• _PROBLEM REQUIREMENTS_
Transcribe each record below word for word.

--- RECORDS SHOWN ---

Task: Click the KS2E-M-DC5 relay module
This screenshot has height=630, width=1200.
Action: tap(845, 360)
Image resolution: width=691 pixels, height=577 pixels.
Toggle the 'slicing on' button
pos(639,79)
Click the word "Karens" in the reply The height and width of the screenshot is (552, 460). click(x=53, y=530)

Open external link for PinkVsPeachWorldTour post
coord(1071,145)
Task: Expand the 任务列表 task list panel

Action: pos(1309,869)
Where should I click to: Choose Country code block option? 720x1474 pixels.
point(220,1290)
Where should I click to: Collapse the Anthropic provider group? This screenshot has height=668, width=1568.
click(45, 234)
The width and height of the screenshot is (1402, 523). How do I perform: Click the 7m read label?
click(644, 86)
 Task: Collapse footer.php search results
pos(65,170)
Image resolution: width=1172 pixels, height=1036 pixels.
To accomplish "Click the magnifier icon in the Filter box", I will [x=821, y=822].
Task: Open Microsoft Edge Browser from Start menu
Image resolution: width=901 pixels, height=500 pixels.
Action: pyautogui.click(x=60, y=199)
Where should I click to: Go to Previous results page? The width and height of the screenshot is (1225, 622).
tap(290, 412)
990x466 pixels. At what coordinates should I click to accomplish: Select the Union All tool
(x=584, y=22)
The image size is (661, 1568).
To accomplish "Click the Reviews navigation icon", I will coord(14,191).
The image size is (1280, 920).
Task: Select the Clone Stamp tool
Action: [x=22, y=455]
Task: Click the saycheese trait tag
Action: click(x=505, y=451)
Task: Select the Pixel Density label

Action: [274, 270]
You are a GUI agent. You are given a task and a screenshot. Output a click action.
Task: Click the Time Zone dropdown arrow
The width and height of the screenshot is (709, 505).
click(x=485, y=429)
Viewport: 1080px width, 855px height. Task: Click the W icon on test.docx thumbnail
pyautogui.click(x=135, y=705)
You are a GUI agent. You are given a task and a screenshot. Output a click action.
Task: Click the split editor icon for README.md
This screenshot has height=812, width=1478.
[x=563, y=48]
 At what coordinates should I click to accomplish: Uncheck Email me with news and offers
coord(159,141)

---

• _WRITTEN ANSWER_
Task: Click the KS2E-M-DC5 relay module
This screenshot has height=630, width=1200.
Action: tap(845, 360)
Image resolution: width=691 pixels, height=577 pixels.
Toggle the 'slicing on' button
pos(639,79)
Click the word "Karens" in the reply The height and width of the screenshot is (552, 460). click(x=53, y=530)

Open external link for PinkVsPeachWorldTour post
coord(1071,145)
Task: Expand the 任务列表 task list panel

Action: pos(1309,869)
Where should I click to: Choose Country code block option? 720x1474 pixels.
point(220,1290)
Where should I click to: Collapse the Anthropic provider group? This screenshot has height=668, width=1568.
click(45, 234)
The width and height of the screenshot is (1402, 523). How do I perform: Click the 7m read label?
click(644, 86)
 Task: Collapse footer.php search results
pos(65,170)
Image resolution: width=1172 pixels, height=1036 pixels.
To accomplish "Click the magnifier icon in the Filter box", I will [x=821, y=822].
Task: Open Microsoft Edge Browser from Start menu
Image resolution: width=901 pixels, height=500 pixels.
Action: pyautogui.click(x=60, y=199)
Where should I click to: Go to Previous results page? The width and height of the screenshot is (1225, 622).
tap(290, 412)
990x466 pixels. At what coordinates should I click to accomplish: Select the Union All tool
(x=584, y=22)
The image size is (661, 1568).
To accomplish "Click the Reviews navigation icon", I will coord(14,191).
The image size is (1280, 920).
Task: Select the Clone Stamp tool
Action: [x=22, y=455]
Task: Click the saycheese trait tag
Action: click(x=505, y=451)
Task: Select the Pixel Density label

Action: [274, 270]
You are a GUI agent. You are given a task and a screenshot. Output a click action.
Task: Click the Time Zone dropdown arrow
The width and height of the screenshot is (709, 505).
click(x=485, y=429)
Viewport: 1080px width, 855px height. Task: Click the W icon on test.docx thumbnail
pyautogui.click(x=135, y=705)
You are a GUI agent. You are given a task and a screenshot. Output a click action.
Task: Click the split editor icon for README.md
This screenshot has height=812, width=1478.
[x=563, y=48]
 At what coordinates should I click to accomplish: Uncheck Email me with news and offers
coord(159,141)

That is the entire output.